Senin, 27 April 2009

Pengaturan Pejabat Pembuat Akta Tanah

Ketentuan tentang Pejabat Pembuat Akta Tanah (PPAT) diatur dalam Pasal 7 Peraturan Pemerintah No. 24 Tahun 1997, yaitu:
(1) PPAT sebagaimana dimaksud dalam Pasal 6 ayat (2) diangkat dan diberhentikan oleh Menteri,[1]
(2) Untuk desa-desa dalam wilayah yang terpencil Menteri dapat menunjuk PPAT Sementara,
(3) Peraturan jabatan PPAT sebagaimana dimaksud pada ayat (1) diatur dengan Peraturan Pemerintah.
Peraturan Pemerintah yang dimaksudkan oleh Pasal 7 ayat (3) Peraturan Pemerintah No. 24 Tahun 1997 adalah Peraturan Pemerintah No. 37 Tahun 1998 tentang Peraturan Jabatan Pejabat Pembuat Akta Tanah, LNRI Tahun 1998 No. 52 – TLNRI No. 3746, diundangkan tanggal 5 Maret 1998. Peraturan Pemerintah No. 37 Tahun 1998 dilaksanakan oleh Permen Agraria/Kepala BPN No. 4 Tahun 1999 tentang Ketentuan Pelaksanaan Peraturan Pemerintah Nomor 37 Tahun 1998 tentang Peraturan Jabatan Pejabat Pembuat Akta Tanah.
Peraturan perundang-undangan lain yang di dalamnya mengatur tugas dan wewenang PPAT, antara lain, yaitu:
(1).Undang-undang No. 16 Tahun 1985 tentang Rumah Susun. Pemindahan hak dan pembebanan Hak Tanggungan atas Hak Milik Atas Satuan Rumah Susun dibuktikan dengan akta PPAT.
(2). Undang-undang No. 4 Tahun 1996 tentang Hak Tanggungan Atas Tanah Beserta Benda-benda yang Berkaitan Dengan Tanah.
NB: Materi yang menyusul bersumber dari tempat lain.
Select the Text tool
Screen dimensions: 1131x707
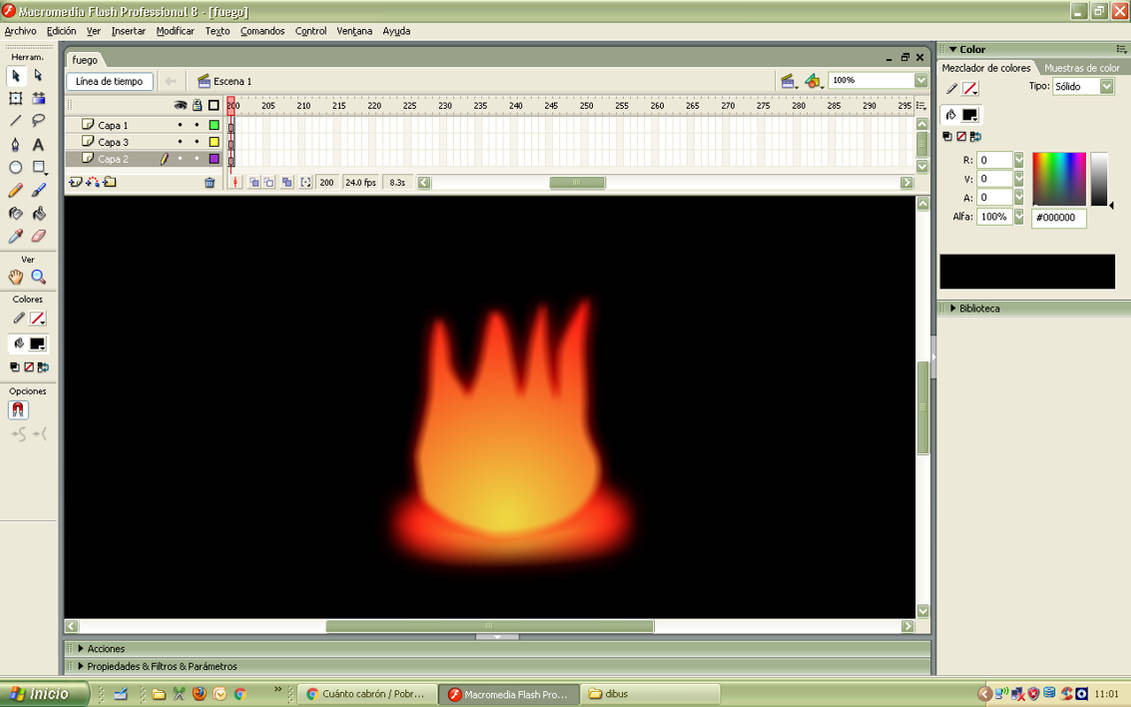tap(38, 145)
Pembebanan Hak Tanggungan atas tanah Hak Milik, Hak Guna Usaha, Hak Guna Bangunan, dan Hak Pakai atas tanah Negara harus dibuktikan dengan akta PPAT.
(3). Peraturan Pemerintah No. 4 Tahun 1988 tentang Rumah Susun. Pemindahan hak dan pembebanan Hak Tanggungan atas Hak Milik Atas Satuan Rumah Susun dibuktikan dengan akta PPAT.
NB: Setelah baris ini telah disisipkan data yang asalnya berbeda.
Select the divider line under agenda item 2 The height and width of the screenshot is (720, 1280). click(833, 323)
(4). Peraturan Pemerintah No. 40 Tahun 1996 tentang Hak Guna Usaha, Hak Guna Bangunan, dan Hak Pakai Atas Tanah.
Pemindahan hak dan pembebanan Hak Tanggungan atas Hak Guna Usaha, Hak Guna Bangunan, dan Hak Pakai atas tanah harus dibuktikan dengan akta PPAT. Pengertian PPAT dimuat dalam beberapa peraturan perundang-undangan, yaitu:
(1). Pasal 1 angka 4 Undang-undang No. 4 Tahun 1996. PPAT adalah pejabat umum yang diberi wewenang untuk membuat akta pemindahan hak atas tanah, akta pembebanan Hak Tanggungan, dan akta pemberian kuasa membebankan Hak Tanggungan menurut peraturan perundang-undangan yang berlaku.
(2). Pasal 1 angka 5 Peraturan Pemerintah No. 40 Tahun 1996. PPAT adalah pejabat umum yang diberi kewenangan untuk membuat akta tanah.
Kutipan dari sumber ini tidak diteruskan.